[GIVEN RECORDS — start]

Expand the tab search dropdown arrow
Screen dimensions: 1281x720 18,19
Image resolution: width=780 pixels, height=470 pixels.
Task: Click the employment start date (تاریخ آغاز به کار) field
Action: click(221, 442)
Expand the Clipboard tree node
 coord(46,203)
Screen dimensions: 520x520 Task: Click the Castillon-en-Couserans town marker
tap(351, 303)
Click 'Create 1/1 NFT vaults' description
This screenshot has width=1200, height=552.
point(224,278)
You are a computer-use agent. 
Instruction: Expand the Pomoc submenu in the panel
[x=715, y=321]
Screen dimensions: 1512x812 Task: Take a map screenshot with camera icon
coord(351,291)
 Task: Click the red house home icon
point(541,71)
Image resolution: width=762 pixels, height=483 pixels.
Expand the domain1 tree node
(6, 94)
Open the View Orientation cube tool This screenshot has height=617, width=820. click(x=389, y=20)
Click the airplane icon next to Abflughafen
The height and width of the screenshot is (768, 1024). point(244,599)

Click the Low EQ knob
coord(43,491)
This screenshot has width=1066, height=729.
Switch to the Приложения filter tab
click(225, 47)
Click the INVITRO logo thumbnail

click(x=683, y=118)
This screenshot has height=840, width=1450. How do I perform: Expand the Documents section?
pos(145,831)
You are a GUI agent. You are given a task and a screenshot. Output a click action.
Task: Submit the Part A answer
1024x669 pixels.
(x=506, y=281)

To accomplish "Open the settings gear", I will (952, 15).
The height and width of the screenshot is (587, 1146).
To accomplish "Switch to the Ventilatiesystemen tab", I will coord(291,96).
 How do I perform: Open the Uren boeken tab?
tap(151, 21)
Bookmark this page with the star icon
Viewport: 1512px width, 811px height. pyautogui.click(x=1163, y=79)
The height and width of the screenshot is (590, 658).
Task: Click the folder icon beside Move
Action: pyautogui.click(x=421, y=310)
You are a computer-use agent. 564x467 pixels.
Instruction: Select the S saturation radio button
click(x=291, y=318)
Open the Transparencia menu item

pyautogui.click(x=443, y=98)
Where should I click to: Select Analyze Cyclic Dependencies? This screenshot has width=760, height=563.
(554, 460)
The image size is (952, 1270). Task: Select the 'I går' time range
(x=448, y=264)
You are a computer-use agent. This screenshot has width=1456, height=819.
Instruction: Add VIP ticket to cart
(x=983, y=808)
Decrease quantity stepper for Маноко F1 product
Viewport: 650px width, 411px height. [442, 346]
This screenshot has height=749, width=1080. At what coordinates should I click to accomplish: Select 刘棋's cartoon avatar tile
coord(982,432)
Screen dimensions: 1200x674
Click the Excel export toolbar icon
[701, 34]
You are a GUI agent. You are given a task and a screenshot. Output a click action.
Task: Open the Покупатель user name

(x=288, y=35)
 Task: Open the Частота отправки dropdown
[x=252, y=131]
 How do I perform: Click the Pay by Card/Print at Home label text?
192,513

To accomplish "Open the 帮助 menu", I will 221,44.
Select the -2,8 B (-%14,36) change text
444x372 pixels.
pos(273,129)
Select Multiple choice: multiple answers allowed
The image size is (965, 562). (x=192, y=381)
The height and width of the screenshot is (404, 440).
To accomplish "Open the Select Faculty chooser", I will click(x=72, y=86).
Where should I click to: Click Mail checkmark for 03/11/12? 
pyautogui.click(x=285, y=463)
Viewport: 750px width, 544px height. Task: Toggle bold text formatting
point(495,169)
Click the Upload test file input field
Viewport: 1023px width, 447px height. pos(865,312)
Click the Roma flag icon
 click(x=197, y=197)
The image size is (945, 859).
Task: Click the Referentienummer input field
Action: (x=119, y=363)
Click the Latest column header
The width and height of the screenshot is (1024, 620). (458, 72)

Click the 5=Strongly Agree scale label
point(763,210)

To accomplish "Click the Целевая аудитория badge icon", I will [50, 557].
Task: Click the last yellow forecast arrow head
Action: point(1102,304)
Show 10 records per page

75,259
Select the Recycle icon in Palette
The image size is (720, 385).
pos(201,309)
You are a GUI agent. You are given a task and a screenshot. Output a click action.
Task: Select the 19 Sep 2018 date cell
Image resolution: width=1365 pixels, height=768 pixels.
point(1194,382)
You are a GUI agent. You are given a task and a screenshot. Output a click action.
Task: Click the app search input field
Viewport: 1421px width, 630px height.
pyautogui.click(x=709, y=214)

[GIVEN RECORDS — finish]

With no word changed, write the entries out once more.

Expand the tab search dropdown arrow
Screen dimensions: 1281x720 18,19
Image resolution: width=780 pixels, height=470 pixels.
Task: Click the employment start date (تاریخ آغاز به کار) field
Action: click(221, 442)
Expand the Clipboard tree node
 coord(46,203)
Screen dimensions: 520x520 Task: Click the Castillon-en-Couserans town marker
tap(351, 303)
Click 'Create 1/1 NFT vaults' description
This screenshot has width=1200, height=552.
point(224,278)
You are a computer-use agent. 
Instruction: Expand the Pomoc submenu in the panel
[x=715, y=321]
Screen dimensions: 1512x812 Task: Take a map screenshot with camera icon
coord(351,291)
 Task: Click the red house home icon
point(541,71)
Image resolution: width=762 pixels, height=483 pixels.
Expand the domain1 tree node
(6, 94)
Open the View Orientation cube tool This screenshot has height=617, width=820. click(x=389, y=20)
Click the airplane icon next to Abflughafen
The height and width of the screenshot is (768, 1024). point(244,599)

Click the Low EQ knob
coord(43,491)
This screenshot has width=1066, height=729.
Switch to the Приложения filter tab
click(225, 47)
Click the INVITRO logo thumbnail

click(x=683, y=118)
This screenshot has height=840, width=1450. How do I perform: Expand the Documents section?
pos(145,831)
You are a GUI agent. You are given a task and a screenshot. Output a click action.
Task: Submit the Part A answer
1024x669 pixels.
(x=506, y=281)

To accomplish "Open the settings gear", I will (952, 15).
The height and width of the screenshot is (587, 1146).
To accomplish "Switch to the Ventilatiesystemen tab", I will coord(291,96).
 How do I perform: Open the Uren boeken tab?
tap(151, 21)
Bookmark this page with the star icon
Viewport: 1512px width, 811px height. pyautogui.click(x=1163, y=79)
The height and width of the screenshot is (590, 658).
Task: Click the folder icon beside Move
Action: pyautogui.click(x=421, y=310)
You are a computer-use agent. 564x467 pixels.
Instruction: Select the S saturation radio button
click(x=291, y=318)
Open the Transparencia menu item

pyautogui.click(x=443, y=98)
Where should I click to: Select Analyze Cyclic Dependencies? This screenshot has width=760, height=563.
(554, 460)
The image size is (952, 1270). Task: Select the 'I går' time range
(x=448, y=264)
You are a computer-use agent. This screenshot has width=1456, height=819.
Instruction: Add VIP ticket to cart
(x=983, y=808)
Decrease quantity stepper for Маноко F1 product
Viewport: 650px width, 411px height. [442, 346]
This screenshot has height=749, width=1080. At what coordinates should I click to accomplish: Select 刘棋's cartoon avatar tile
coord(982,432)
Screen dimensions: 1200x674
Click the Excel export toolbar icon
[701, 34]
You are a GUI agent. You are given a task and a screenshot. Output a click action.
Task: Open the Покупатель user name

(x=288, y=35)
 Task: Open the Частота отправки dropdown
[x=252, y=131]
 How do I perform: Click the Pay by Card/Print at Home label text?
192,513

To accomplish "Open the 帮助 menu", I will 221,44.
Select the -2,8 B (-%14,36) change text
444x372 pixels.
pos(273,129)
Select Multiple choice: multiple answers allowed
The image size is (965, 562). (x=192, y=381)
The height and width of the screenshot is (404, 440).
To accomplish "Open the Select Faculty chooser", I will click(x=72, y=86).
Where should I click to: Click Mail checkmark for 03/11/12? 
pyautogui.click(x=285, y=463)
Viewport: 750px width, 544px height. Task: Toggle bold text formatting
point(495,169)
Click the Upload test file input field
Viewport: 1023px width, 447px height. pos(865,312)
Click the Roma flag icon
 click(x=197, y=197)
The image size is (945, 859).
Task: Click the Referentienummer input field
Action: (x=119, y=363)
Click the Latest column header
The width and height of the screenshot is (1024, 620). (458, 72)

Click the 5=Strongly Agree scale label
point(763,210)

To accomplish "Click the Целевая аудитория badge icon", I will [50, 557].
Task: Click the last yellow forecast arrow head
Action: point(1102,304)
Show 10 records per page

75,259
Select the Recycle icon in Palette
The image size is (720, 385).
pos(201,309)
You are a GUI agent. You are given a task and a screenshot. Output a click action.
Task: Select the 19 Sep 2018 date cell
Image resolution: width=1365 pixels, height=768 pixels.
point(1194,382)
You are a GUI agent. You are given a task and a screenshot. Output a click action.
Task: Click the app search input field
Viewport: 1421px width, 630px height.
pyautogui.click(x=709, y=214)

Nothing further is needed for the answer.